Arrestations des syndicalistes, médiations de Babangida et Blaise, choix du PM, dans les coulisses du 22 janvier 2007 (témoignages)

janvier 23, 2019 9:20

Comme nous l’annoncions dans une de nos précédentes, Hadja Rabiatou Sérah Diallo, ancienne Secrétaire générale de la CNTG (Confédération Nationale des Travailleurs de Guinée) et présidente actuelle du CES (Conseil Economique et Social) a, à l’occasion du l’an 12 des événements du 22 janvier 2007, fait des témoignages à Guinéenews©. Dans cet entretien souvenir, l’ex-égérie du mouvement  social guinéen, rappelle que cette journée a été très agitée où les forces de défense et de sécurité ont ouvert le feu sur une foule compacte au niveau du pont de 8 Novembre, à la rentrée de Kaloum, le centre administratif et des affaires par excellence. Lisez la suite et la fin dudit entretien :

 «…Nous avons pensé que le président de la République à l’époque le général Lansana Conté qui avait bien commencé mais avec le poids de la maladie et le système qui se développait autour de lui, n’arrivait plus à gérer le pays comme il se devait. Ce n’était plus une revendication syndicale, il y avait aussi la revendication sociétale qui était portée par les organisations patronales, les leaders politiques, les femmes et les jeunes.

C’était un mouvement populaire. C’est pourquoi le pouvoir nous a arrêtés le 22 janvier 2007 et nous avions été conduits au camp Almamy Samory Touré. Après la réaction de plusieurs institutions nationales et internationales, le chef de l’Etat a accepté de nous écouter. Le président de la République a ordonné notre libération. Nous lui avons dit qu’il ne s’agit pas seulement des syndicalistes, une demande qu’il à laquelle il avait accédée.

Tu ne pouvais pas reconnaître la route, elle était totalement envahie de monde (…).
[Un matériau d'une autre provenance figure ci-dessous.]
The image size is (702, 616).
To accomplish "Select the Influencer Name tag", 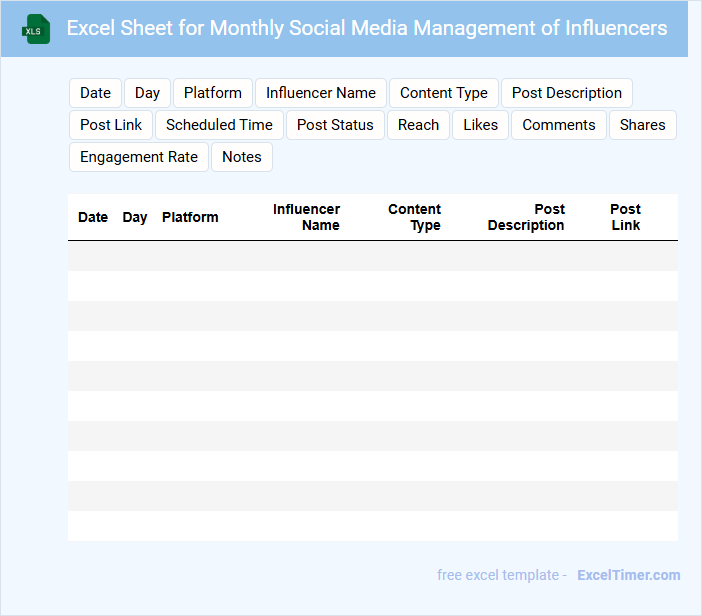I will point(320,93).
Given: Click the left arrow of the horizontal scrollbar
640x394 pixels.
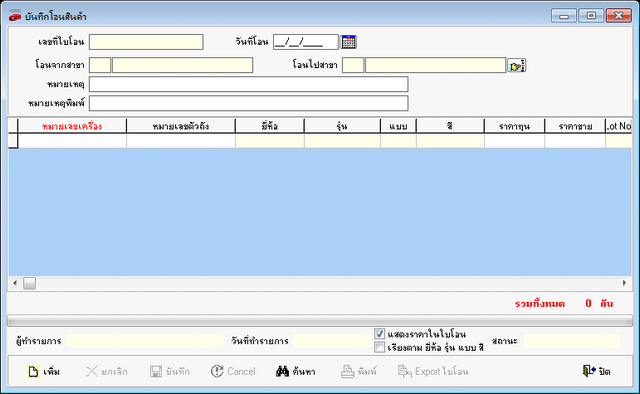Looking at the screenshot, I should [16, 283].
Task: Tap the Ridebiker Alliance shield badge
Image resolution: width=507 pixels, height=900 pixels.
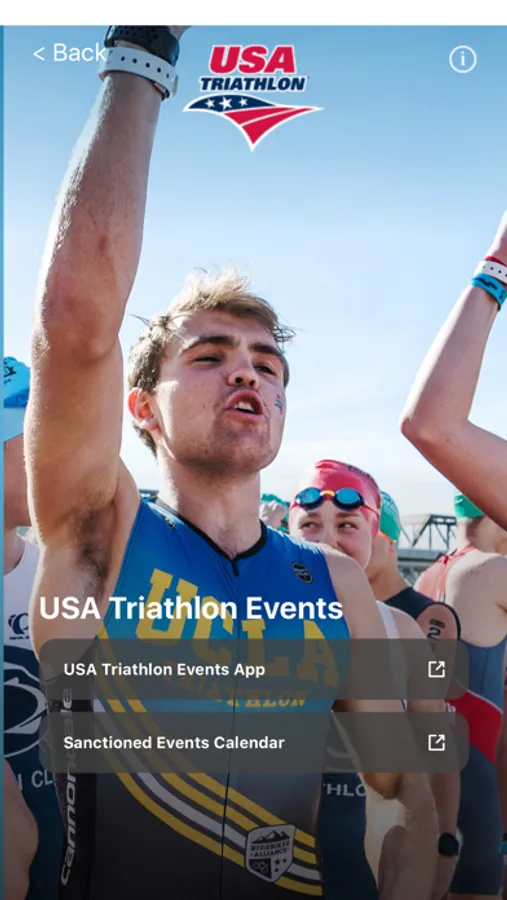Action: pos(270,851)

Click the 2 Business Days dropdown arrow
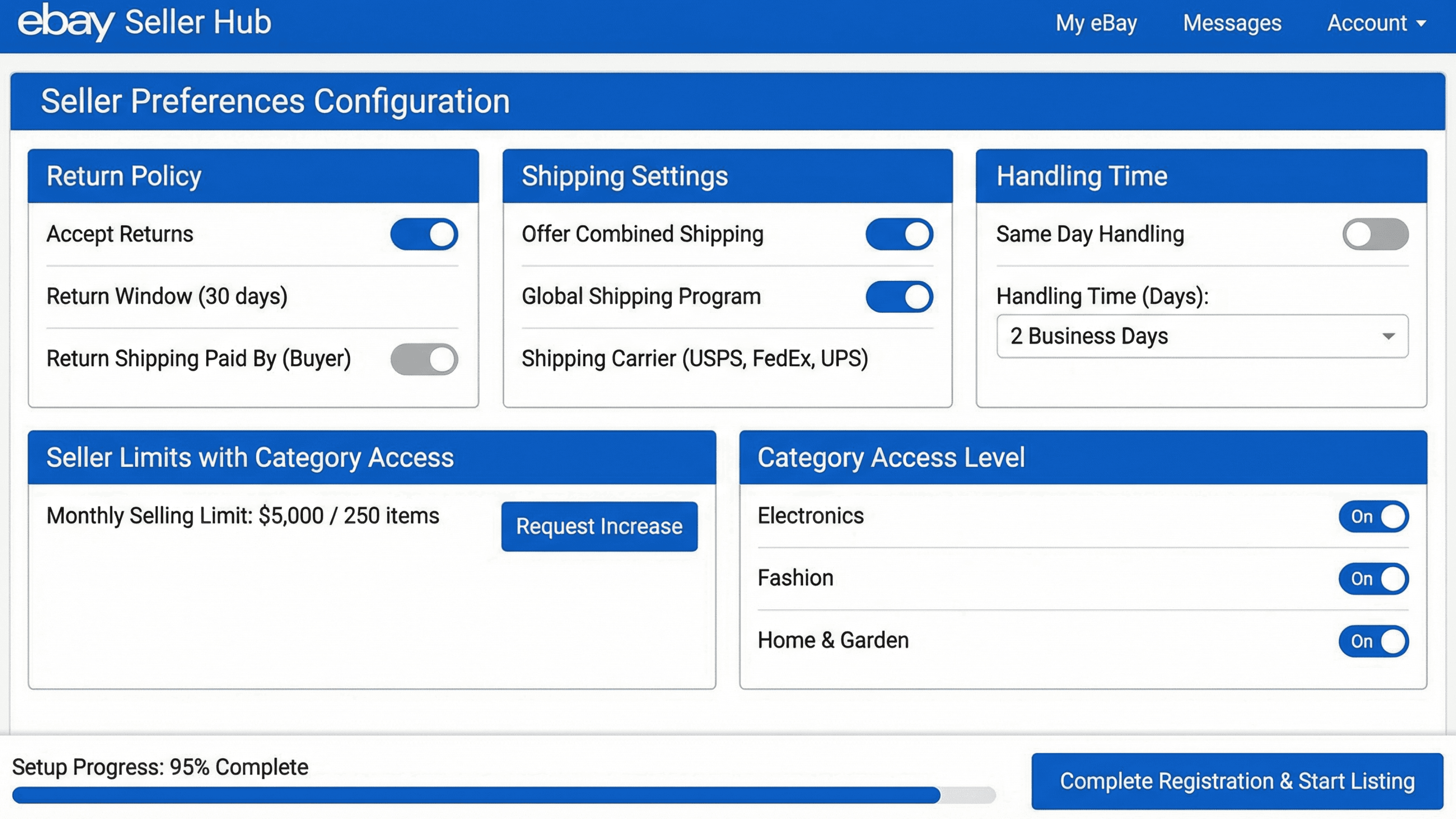1388,336
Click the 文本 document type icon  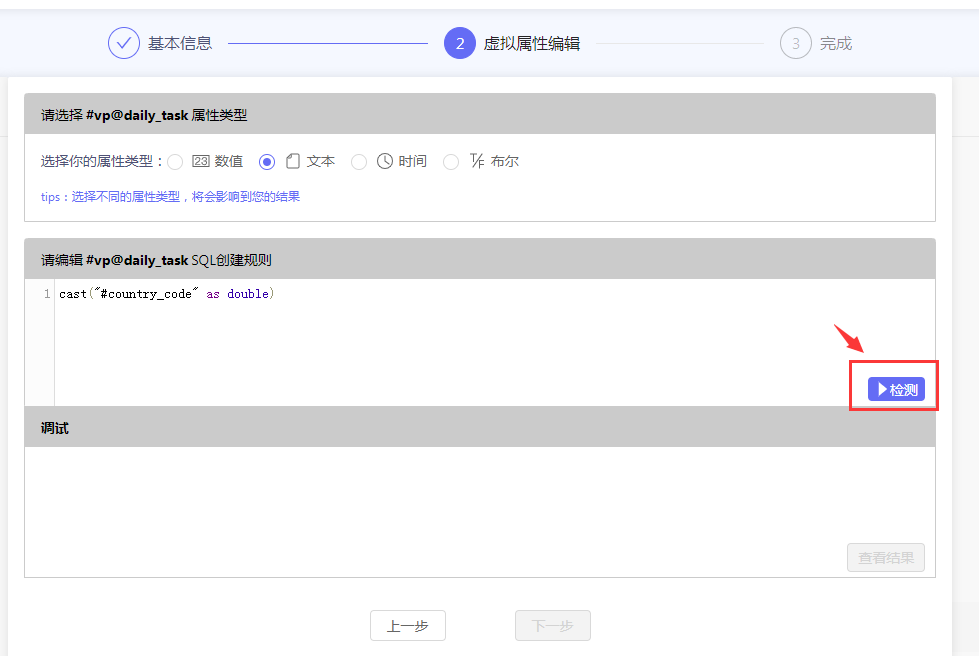click(293, 161)
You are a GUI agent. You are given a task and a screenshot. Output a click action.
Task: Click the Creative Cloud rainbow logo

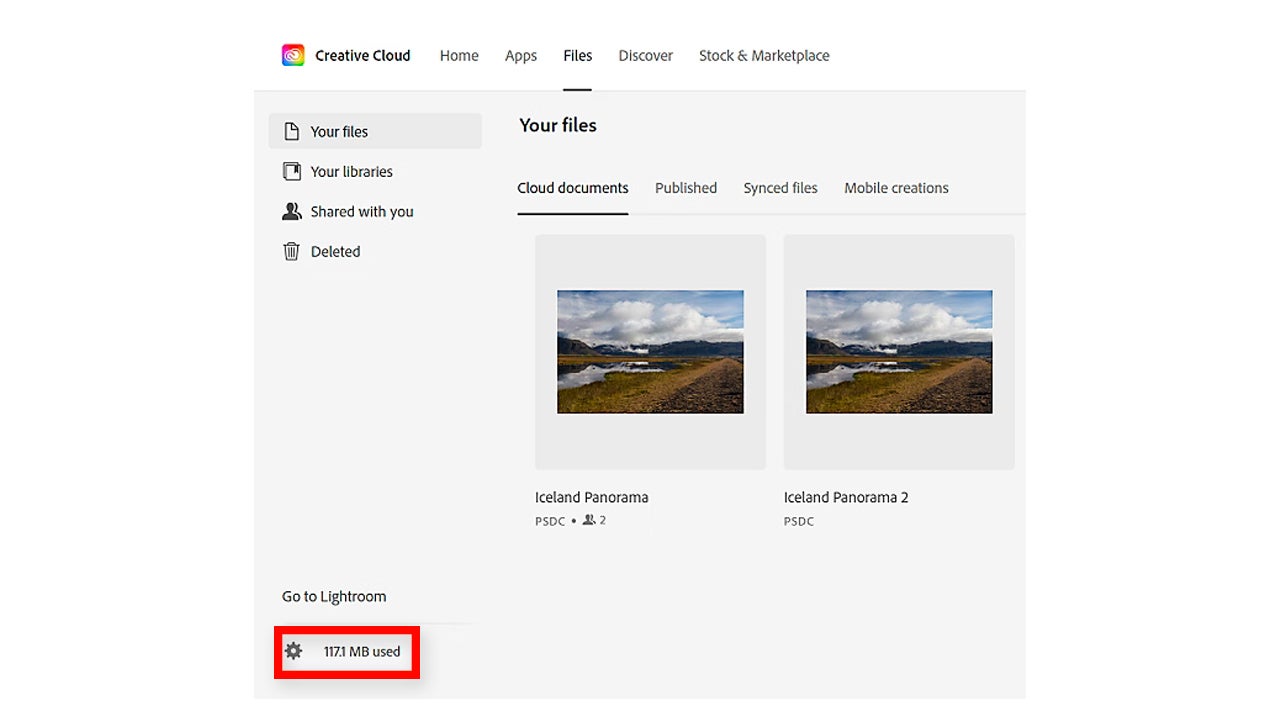(x=293, y=55)
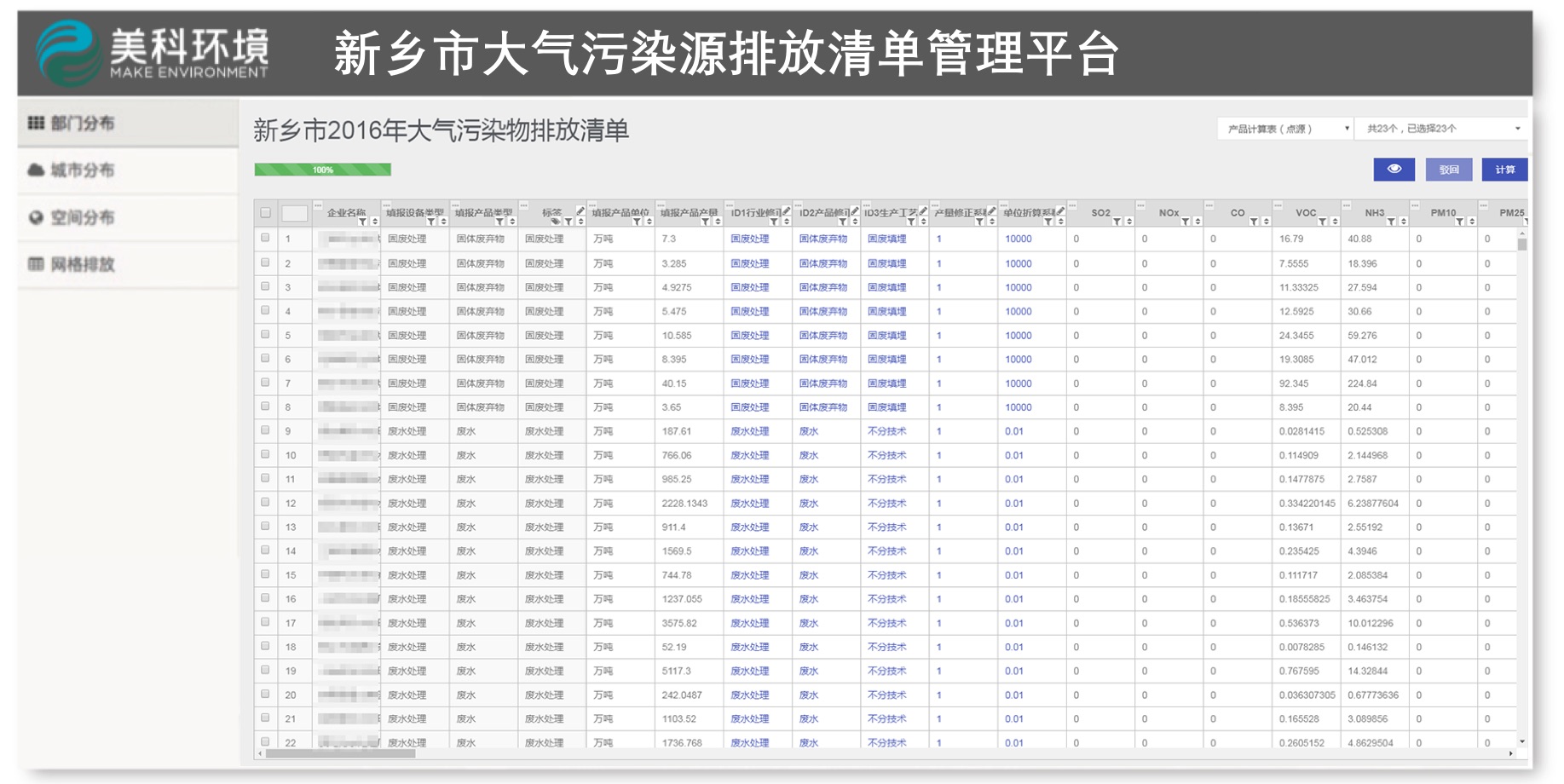Click the filter icon in NH3 column
The height and width of the screenshot is (784, 1564).
click(1391, 222)
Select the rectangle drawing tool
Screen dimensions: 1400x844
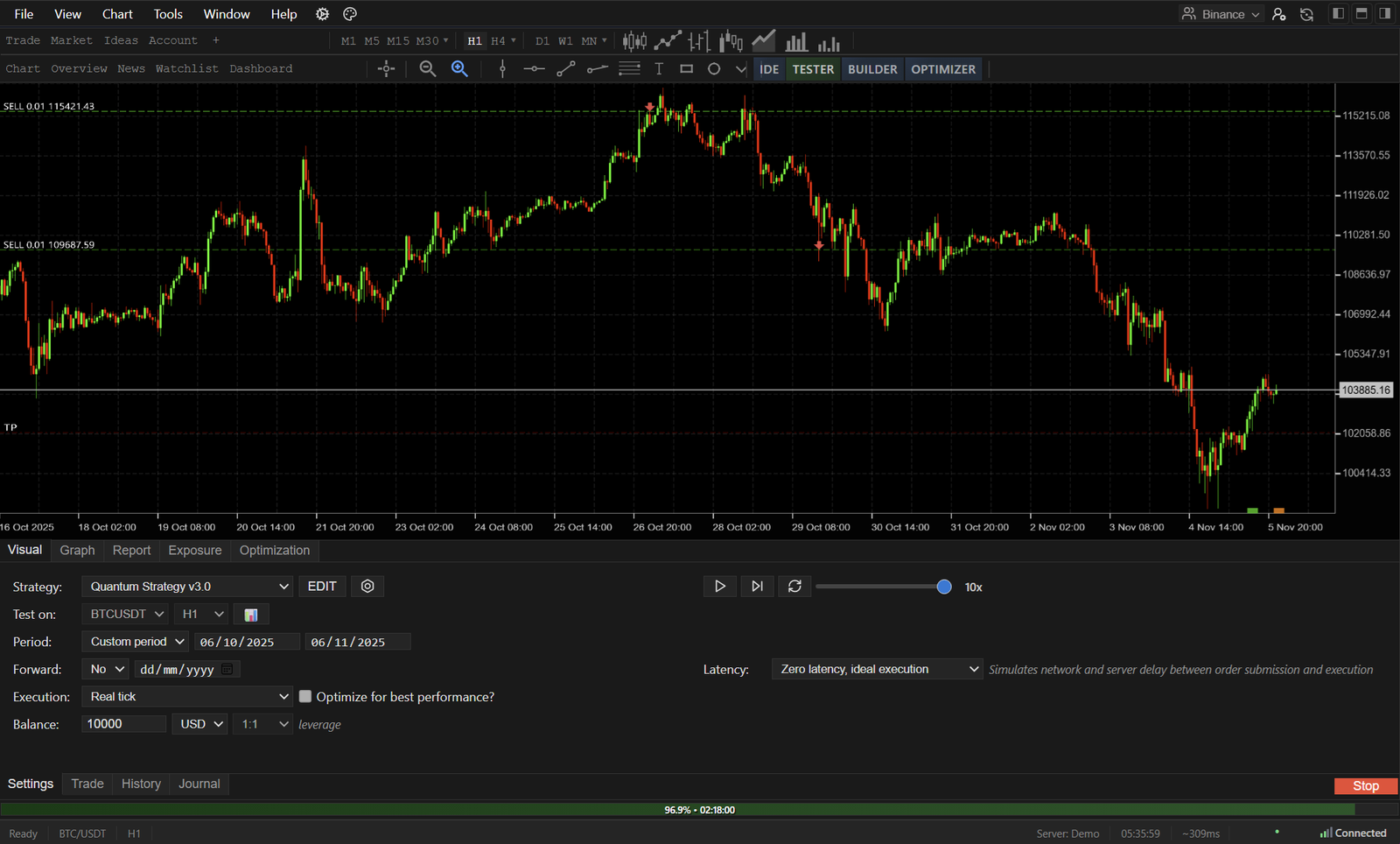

Toutes les couches étaient avec nous sauf l’armée. Celle-ci a estimé que nous ne serons pas d’accord sur quelqu’un après le départ du président de la République. Il y avait un comité de veille piloté par les religieux de toutes tendances qui ne prenaient pas part aux négociations. Mais lorsqu’il y a un acquis, ils se déployaient pour veiller à son application correcte. Ils jouaient la  structure de veille (…).

La CEDEAO avait dépêché l’ex-président nigérian Ibrahim Babangida auprès du général Conté à Conakry pour une médiation. Le président de la Cour Suprême à l’époque nous a dits qu’il est anticonstitutionnel de créer un poste de Premier ministre de large consensus. Pour lui, c’était en violation flagrante de la loi. Nous avons dit que le chef de l’Etat a besoin d’une personne de confiance avec qui il peut confier une partie de son pouvoir.

Nous avons mis en place une commission de 12 personnalités qui devraient négocier, sous la médiation du président Burkinabé Blaise Compaoré (…). Ibrahima Babangida est allé jusqu’à Wawa (village natal du général Lansana Conté, NDLR) pour le  rencontrer. En dépit du fait qu’on lui a avait dit qu’il était improbable d’obtenir une audience en raison de l’état de santé du président. Babangida a forcé la situation et il a finalement rencontré le président Conté qui a accepté qu’on lui donne la liste de cinq personnes et qu’il fera son choix parmi eux.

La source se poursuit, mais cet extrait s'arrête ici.